Decorators which affect the behavior of the function must come before the colon, and before any decorators that are merely comments.  The order of these behavioral decorators is significant.

 

@[] = MyList -- use MyList instead of a standard list

@{} = MyDict -- use MyDict instead of a standard dict

These might be useful when you want to change all lists in a program to add a .prepend method, or all dicts to use a special .merge method.

 

@x,y:x*x+y*y    -- compact function def ( no need for lambda )

 

@x @y @z        -- instance variables in a function definition

 

def @f(x,y):

    -- special generator, accepts new arguments with each call.

 

@return

    -- special return in a generator. ( Must be at least one.)  Next call will resume at this point.  Same as Python 'yield'.

 

raise @<test>, <data>  -- same as 'assert <test>, <data>'

 

import @debug <module> -- keep info needed for later reload.

 

@tab = '.   '   -- substitute a dot-space string for leading tabs

Guidelines

1)  Stay close to what users already know.  Don't dazzle them with "new concepts" like lambda functions.

2)  Extend, don’t' deprecate.  The @phrase should *add* options, avoiding new keywords and deprecation of existing syntax.

3)  Don't overuse @.  It should not be used for something totally new.  In every case it is an *extension* to a well-understood basic syntax.

Objections

1)  Ugh!!  It looks like Perl.  In a few years, there will be so many @ extensions that Python will look like line noise.

2)  Meaning of @ is too general.  Prefer explicit keywords for each situation.

3)  Don't need extensions.  Existing syntax is good enough.

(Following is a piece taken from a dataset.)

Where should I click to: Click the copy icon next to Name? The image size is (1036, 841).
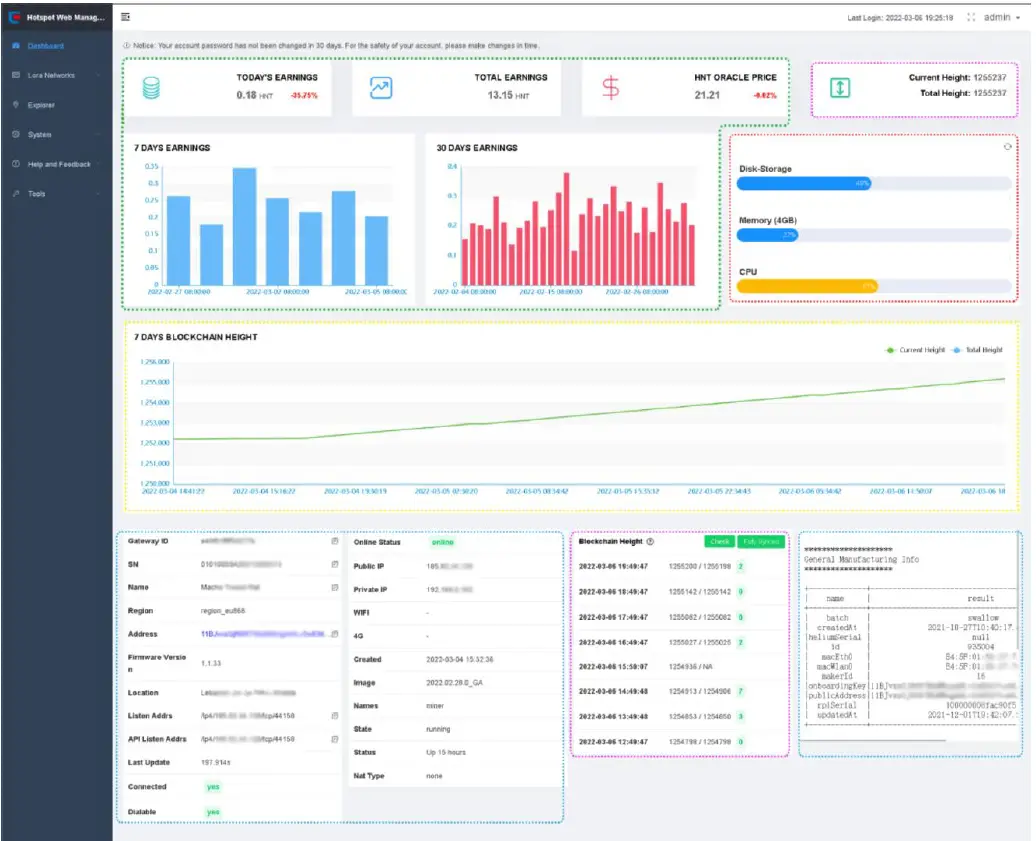pos(335,588)
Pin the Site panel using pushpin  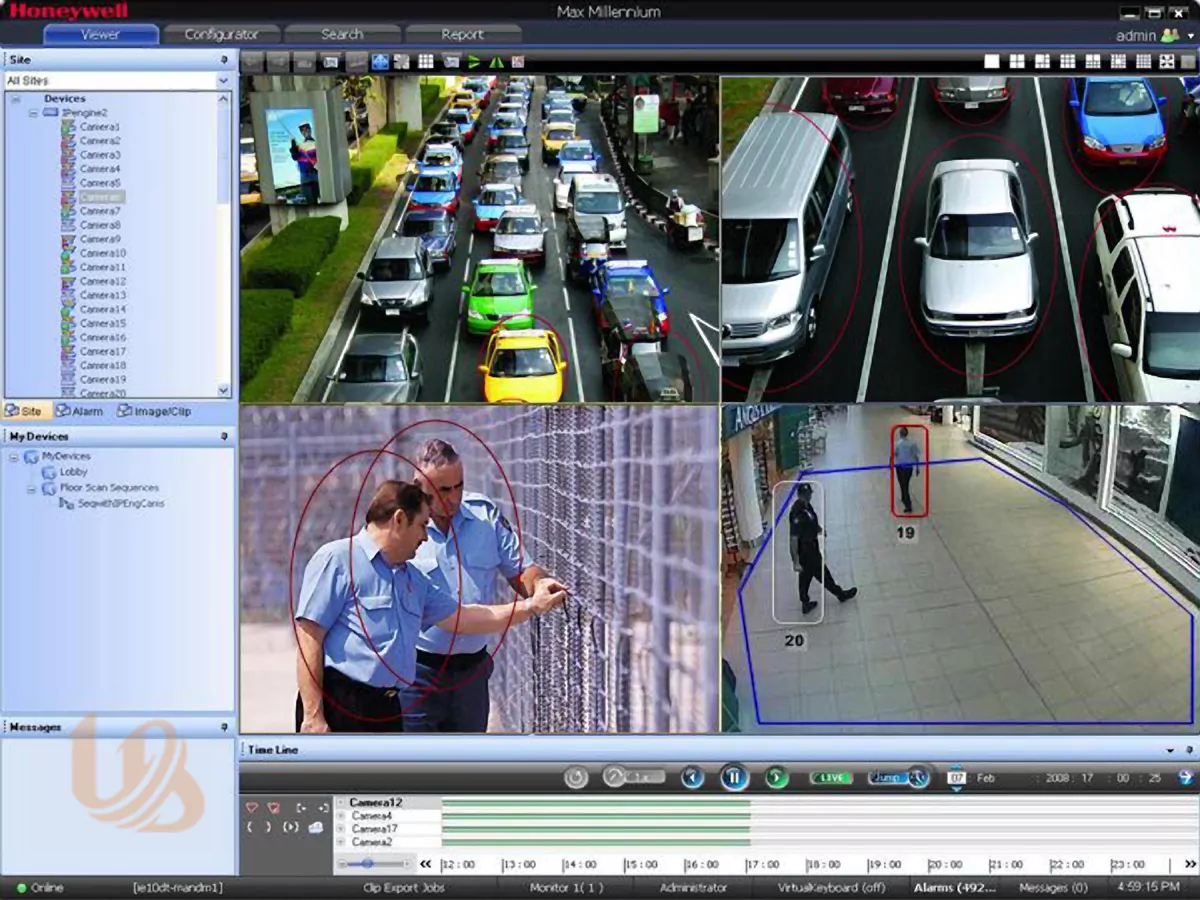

4)  Impossible for anyone to separate "basic" from "extended" syntax.  @ will label some syntax as "second class".

Discussion

We could use another symbol.  The requirements are: no conflict with any other syntax in Python, easy to type, easy to read, and clearly distinct from the "basic" syntax of any statement where it might occur.  Other possibilities include $, %, and &, but these have other meanings that might be confusing.

 

Using new keywords or unique syntax to add each extension inevitably complicates the language for new and part-time users.  It also raises objections from users who don't need a particular extension and see it as a "wart".  It is better to have a clear separation between basic syntax and extensions. 

 

The difference between a wart and a sensible extension is that the wart is of such limited use that its value is less than the burden of having more syntax to learn.  By using @ in many similar situations, we make it a meaningful extension, not a wart.  Within the @ syntax we can have keywords as unique and descriptive as we like, and these "local keywords" won't conflict with or confuse the basic syntax.

 

No matter how good the initial design of a language, after a few years, there is inevitable pressure to extend the syntax.  Each of the examples above is debatable, but there are many enhancement requests like this, and some may be worthy of inclusion as an extension.  Using a standard extension syntax certainly beats adding warts like 'lambda' or 'print >>'.

 

The @ syntax allows limited extension of the language by users ( @[ ] etc. )  This would allow some of the flexibility of Ruby or Lisp while minimizing the risk of forking the language into many dialects that general users can't understand.